◆ TEKS BACAAN:
__________

Saya dan pasar tradisional
Sejak saya kecil entah kenapa saya paling suka kalau ke pasar tradisional. Bukan hanya masalah habis itu bawa jajanan pulang ya..
Dulu paling sering diajakin ke pasar Sendiko di wonodri atau pasar Peterongan, sering kali juga ke pasar Johar Semarang... sekarang paling sering ke pasar Prembaen, kadang di pasar gang baru.
Buat saya pasar tradisional adalah suatu tempat yang menyenangkan yang tak pernah sepi, menceritakan ribuan kisah pada setiap sudutnya. Aku sering melangkahkan kaki ke sini, terpikat oleh keaslian yang hanya pasar tradisional ini miliki. Suara penjual menawarkan barang dagangannya, suara tawar menawar antara pembeli dan penjual, sampai suara anak-anak yang berlarian di antara kios sempit. Semua itu bersatu, menciptakan simfoni yang menenangkan bagi jiwa.

__________

◆ BAGIAN DATA:
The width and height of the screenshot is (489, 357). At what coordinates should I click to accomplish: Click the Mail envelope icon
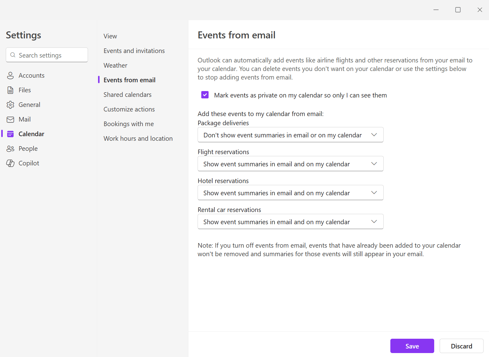point(10,119)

__________

◆ SOAL LATIHAN:
**a)** Menurut bacaan tentang pasar tradisional, mengapa penulis sering melangkahkan kaki ke pasar tradisional? Jelaskan dalam satu sampai tiga kalimat.
**b)** Kutiplah bagian bacaan tentang pasar tradisional dari "Dulu paling sering" sampai "menenangkan bagi jiwa." tanpa mengubah satu huruf pun.
**c)** Tuliskan lanjutan tulisan tentang pasar tradisional, dimulai setelah kalimat terakhirnya.

◆ KUNCI JAWABAN:
**a)** Penulis sering datang ke pasar tradisional karena terpikat oleh keaslian yang hanya dimiliki pasar tradisional.

**b)**
Dulu paling sering diajakin ke pasar Sendiko di wonodri atau pasar Peterongan, sering kali juga ke pasar Johar Semarang... sekarang paling sering ke pasar Prembaen, kadang di pasar gang baru.
Buat saya pasar tradisional adalah suatu tempat yang menyenangkan yang tak pernah sepi, menceritakan ribuan kisah pada setiap sudutnya. Aku sering melangkahkan kaki ke sini, terpikat oleh keaslian yang hanya pasar tradisional ini miliki. Suara penjual menawarkan barang dagangannya, suara tawar menawar antara pembeli dan penjual, sampai suara anak-anak yang berlarian di antara kios sempit. Semua itu bersatu, menciptakan simfoni yang menenangkan bagi jiwa.

**c)**
Memasuki kawasan pasar, aroma yang khas langsung menyambutku, perpaduan antara berbagai rempah, ikan segar, dan hirupan udara yang penuh dengan aroma masakan. Jalanan yang sedikit becek di beberapa tempat, sisa dari cucian sayuran dan ikan, tidak cukup untuk membuatku mundur. Setiap langkah yang kutapakkan di atas lantai berkerak itu, semakin menenggelamkanku dalam suasana autentik yang tak mungkin kutemukan di supermarket modern.
Di sini, setiap pertemuan adalah kehangatan yang berbalas sapa. Penjual dengan sengaja mengingat nama pelanggan setianya, memanggilku dengan ramah sembari menawarkan barang dagangannya. "Mbak, mau beli apa hari ini?, eh masnya ikutan sudah lama tidak kelihatan" tanya penjual daging langgananku. Wajah keriputnya merekah senyum, memperlihatkan baris gigi yang tulus, lupa dia kalau kami sudah tidak tinggal di Semarang.
Aku tidak pernah mencari barang bermerk atau dengan label harga yang mencekik. Bagiku, yang penting adalah barang tersebut halal, sesuai dengan yang aku suka, serta nyaman saat kupakai atau kugunakan.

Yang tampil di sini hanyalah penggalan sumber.